Restate word for word the entries below, starting at the line with "You are a GUI" and ending at the line with "Instruction: Switch to". Keep both end lines and omit the pictures.

##### Supplied material #####

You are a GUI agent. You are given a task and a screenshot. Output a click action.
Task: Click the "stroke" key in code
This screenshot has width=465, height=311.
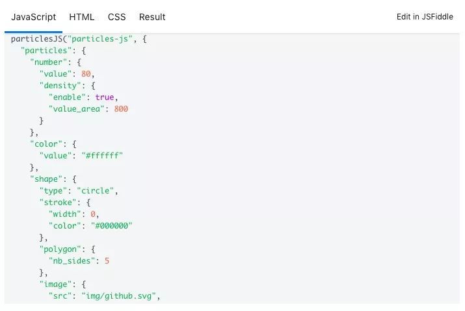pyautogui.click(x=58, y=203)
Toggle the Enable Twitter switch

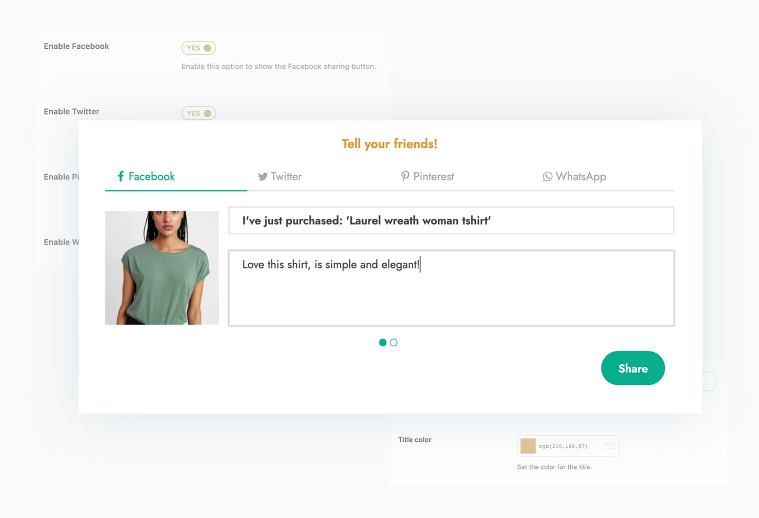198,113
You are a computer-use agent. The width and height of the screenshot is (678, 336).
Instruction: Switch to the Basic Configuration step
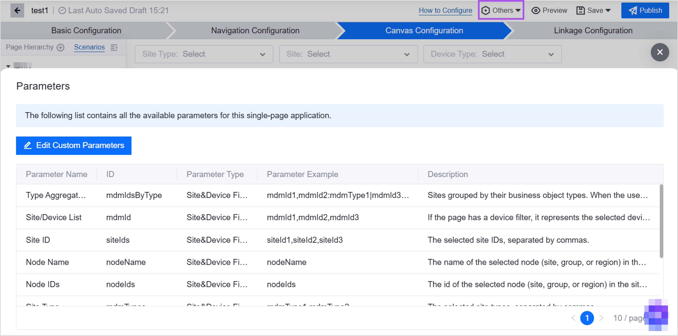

#####
##### Supplied material #####

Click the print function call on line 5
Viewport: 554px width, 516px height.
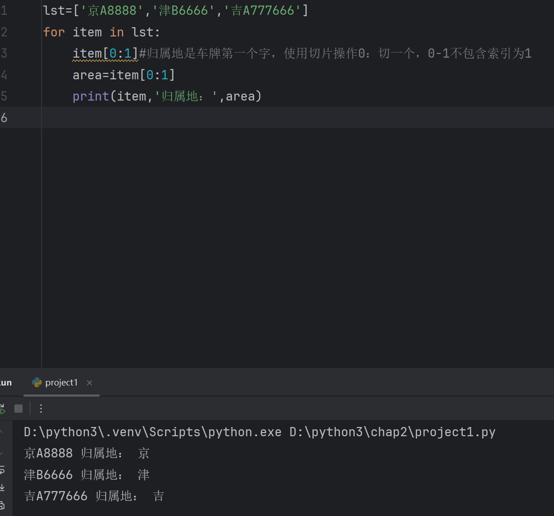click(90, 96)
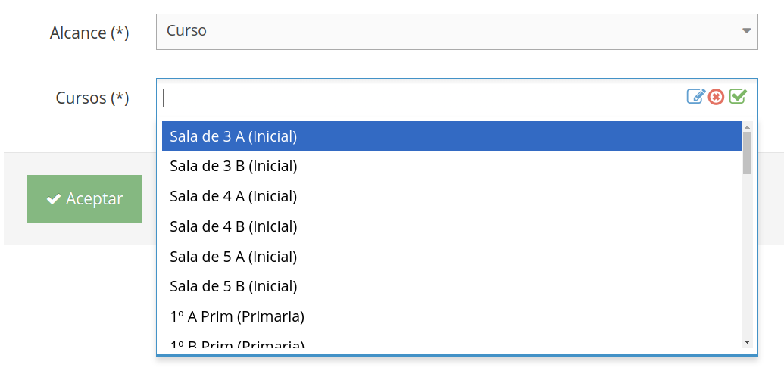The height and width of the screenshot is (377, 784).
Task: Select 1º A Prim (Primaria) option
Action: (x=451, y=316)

#####

» **Response area**
You are a GUI agent. You are given a task and a screenshot. Output a click action.
Task: Click the "stroke" key in code
This screenshot has width=465, height=311.
pyautogui.click(x=58, y=203)
Toggle the Enable Twitter switch

198,113
You are a computer-use agent. The width and height of the screenshot is (678, 336).
Instruction: Switch to the Basic Configuration step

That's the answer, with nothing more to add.